To quote the great philosopher, The Dude, "That's just like, your opinion, man."
? Cross-dev has been a thing for a long time. Lots of MS-DOS dev work was reportedly done on UNIX until DOS was self hosting (was it *ever* self hosting?). Quite often, initial development of new systems is done on the previous generation using simulators of the new components until the design is ready to be sent off for the next level of prototyping.
Yeah, a lot of dev work was done on the real hardware, but a lot of it was done on bigger/other systems and maybe only the fit, finish, and polish done closer to it being ready to release.
In any case, I see this transpiler being a modern & updated version of how I wrote stuff on the C-64 back in the 80s, start on paper with a general design/flow, maybe a few lines of hand-written code in a notebook, maybe even whole programs written out in long hand while away from the keyboard, surrounded by reference books. Type it in, some parts work, some parts don't. Looking at the code on the screen, we only had 40 columns and 25 lines, the program was probably longer than that, possibly much longer, and if it was in BASIC, no back-scroll, so, either LIST and hold down CTRL to slow down the output until you see what you're looking for and try and hit RUN/STOP before it scrolls past, or look at in chunks with LIST 100-200, nope, not there, LIST 200-300, ad nauseam. Oh it might be in this chunk, or the chunk it calls, or somewhere inbetween.

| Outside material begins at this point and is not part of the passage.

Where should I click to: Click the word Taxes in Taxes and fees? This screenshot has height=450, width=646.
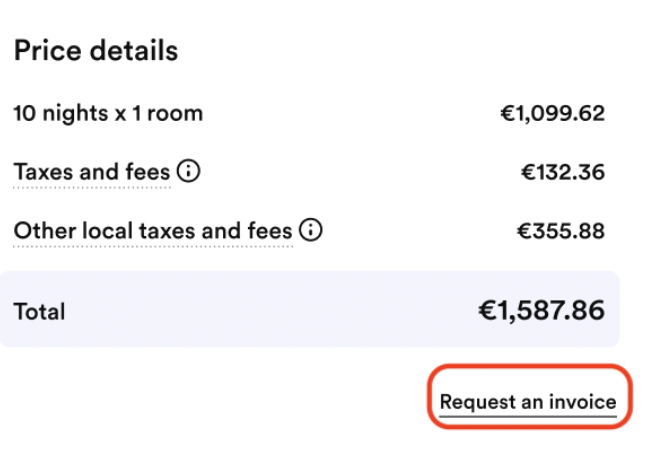pyautogui.click(x=42, y=172)
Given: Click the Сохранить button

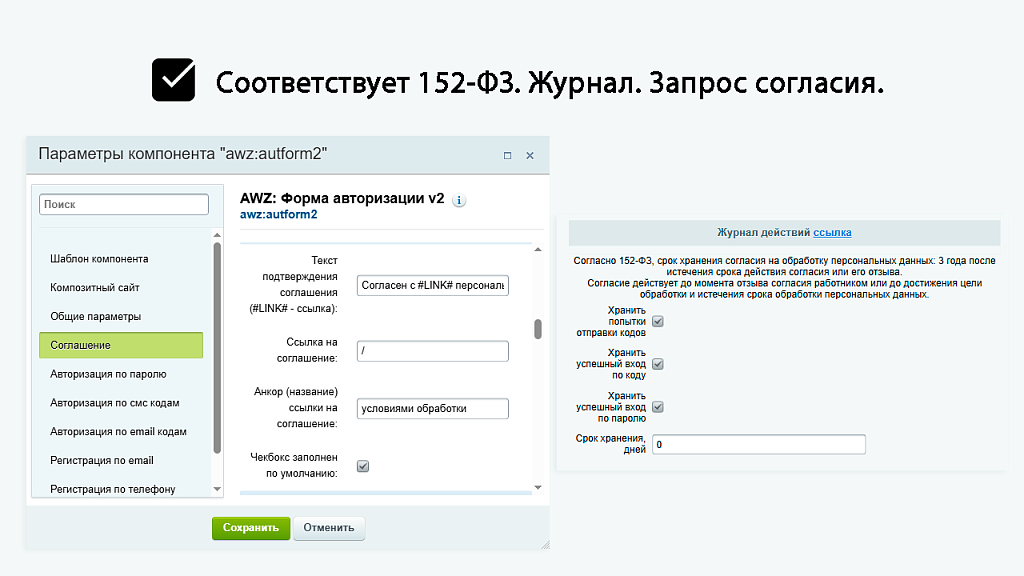Looking at the screenshot, I should (x=250, y=528).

Print it out on the tractor feed dot-matrix, back to working with a pile of paper, your pencil, and the reference material.
Ah, the good ole days.
Here, instead of a bunch of paper and a pencil, you're getting closer to the code in a text-editor. Working like this, your transpiled code might get you close enough to done that you do your final work on the end system and possibly back-port those fixes to the transpiler format for future versions/improvements.
Writing a transpiler/compiler is cool, and not a small task. It requires knowledge of not only the target language and all of its idiosyncrasies, but of the language(s) you're writing the transpiler in.
Cross-dev doesn't magically make the target system do things it can't otherwise do, we're still dealing with the limitations of the target (hell, even the limitations of the system you're doing the dev work on, compilers/transpilers/etc aren't perfect either).
The only wrong way to do it is the way that doesn't work.